Product integration between NexTone and Reef Point had already begun even before the merger. The two announced at last month’s VON show in Boston an Integrated Border Gateway product combining Reef Point’s Unified Convergence Gateway technology with a NexTone SBC to offer fixed-mobile convergence with IP session control. The IBG will ship in the first quarter of 2008.
However, Ritchey said both discrete product lines are to be maintained. These comprise the UCG portfolio from Reef Point, and from NexTone, its SBC, the Multiprotocol Session Exchange for interconnecting SIP and H.323 networks and the Real-Time Session Manager for controlling all its devices in the core of the carrier network.
In terms of the competitive landscape, Ritchey said Reef Point traditionally comes up against the likes of Airvana, Azaire, and Netrake (now part of Audio Codes), all of which offer gateway products to service providers that enable them to offer converged services by sitting at the edge of their networks, rather than on customer premises.
Meanwhile, NexTone claimed the number-two spot in SBC behind Acme Packet, which NextPoint considers to be its primary competitor, with the difference that Acme can’t do mobile, according to the CEO.
Our View
The formation of raises the question whether standalone SBCs can continue as a market in their own right, or be bundled into broader offerings. Indeed, will Acme feel compelled to follow NexTone’s example and get some FMC technology into its portfolio for a like offering to the IBG?

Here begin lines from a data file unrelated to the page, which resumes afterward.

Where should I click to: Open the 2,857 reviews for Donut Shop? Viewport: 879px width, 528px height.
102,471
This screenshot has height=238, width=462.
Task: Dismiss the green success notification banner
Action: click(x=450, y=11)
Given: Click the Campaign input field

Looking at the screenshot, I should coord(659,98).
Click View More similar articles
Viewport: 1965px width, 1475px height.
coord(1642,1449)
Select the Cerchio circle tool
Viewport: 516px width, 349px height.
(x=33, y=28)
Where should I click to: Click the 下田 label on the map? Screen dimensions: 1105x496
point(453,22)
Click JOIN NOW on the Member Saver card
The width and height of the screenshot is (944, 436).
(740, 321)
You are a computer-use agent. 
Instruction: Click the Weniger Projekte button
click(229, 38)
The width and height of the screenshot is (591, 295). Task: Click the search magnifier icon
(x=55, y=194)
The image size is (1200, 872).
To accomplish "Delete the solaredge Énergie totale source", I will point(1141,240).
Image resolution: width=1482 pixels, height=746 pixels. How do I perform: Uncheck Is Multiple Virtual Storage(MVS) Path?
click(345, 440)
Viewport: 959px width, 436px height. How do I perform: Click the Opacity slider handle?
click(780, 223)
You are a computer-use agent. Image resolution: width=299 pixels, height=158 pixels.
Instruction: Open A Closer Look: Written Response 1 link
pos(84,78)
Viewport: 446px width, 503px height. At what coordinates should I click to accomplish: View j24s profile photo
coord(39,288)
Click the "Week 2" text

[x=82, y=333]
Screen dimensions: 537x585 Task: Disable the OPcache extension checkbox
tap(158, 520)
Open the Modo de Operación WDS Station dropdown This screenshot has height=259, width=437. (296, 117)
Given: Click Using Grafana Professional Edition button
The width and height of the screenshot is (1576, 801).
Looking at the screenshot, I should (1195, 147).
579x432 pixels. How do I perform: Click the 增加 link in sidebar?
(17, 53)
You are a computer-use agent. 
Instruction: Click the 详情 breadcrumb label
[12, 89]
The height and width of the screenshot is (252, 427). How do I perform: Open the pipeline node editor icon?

This is all about carrier FMC, of course, which is why it fits so well with femtocells. A completely different set of vendors such as DiVitas and BridgePort offer what might be called DIY FMC, in that an enterprise can acquire the technology, deploy it on its network and manage the convergence internally, though it’s too soon to say which business model will prevail, or whether both will enjoy a modicum of success. There are certainly carriers interested in offering FMC, and at least some of the larger and savvier enterprises might be tempted to go down the DIY route, having the resources at their disposal for such an undertaking.